▶ _TASK DETAILS_
Copy each line of the records that contains the word "agent".

Data excerpts:
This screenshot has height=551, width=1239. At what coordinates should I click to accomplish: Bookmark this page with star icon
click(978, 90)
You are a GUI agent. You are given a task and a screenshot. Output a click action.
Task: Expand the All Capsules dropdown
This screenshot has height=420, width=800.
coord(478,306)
* * *
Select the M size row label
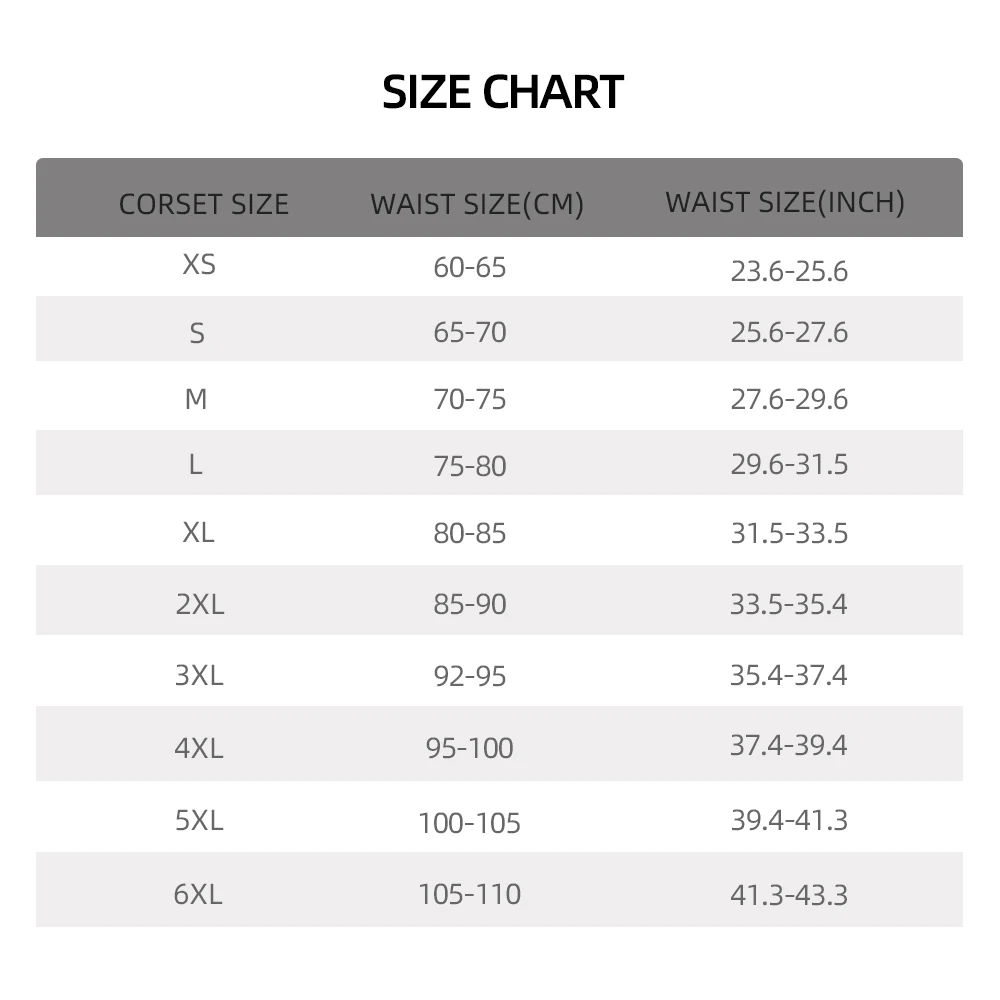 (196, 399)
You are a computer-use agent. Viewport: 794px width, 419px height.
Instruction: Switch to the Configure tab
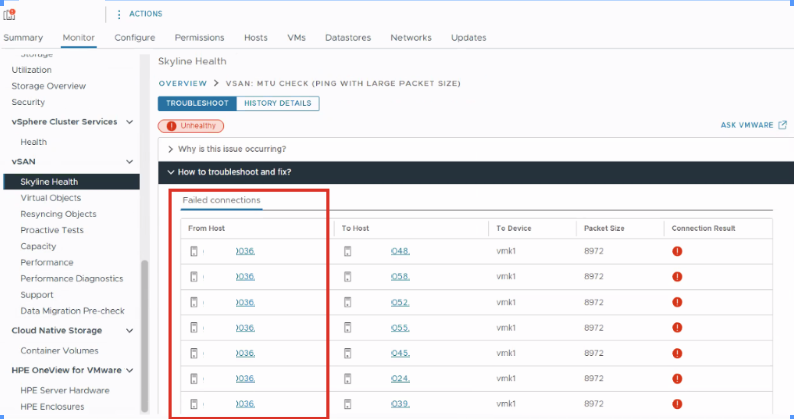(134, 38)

▶ _EXERCISE RESULT_
You are a GUI agent. You are given a task and a screenshot. Output a click action.
You are a computer-use agent. Viewport: 794px width, 419px height.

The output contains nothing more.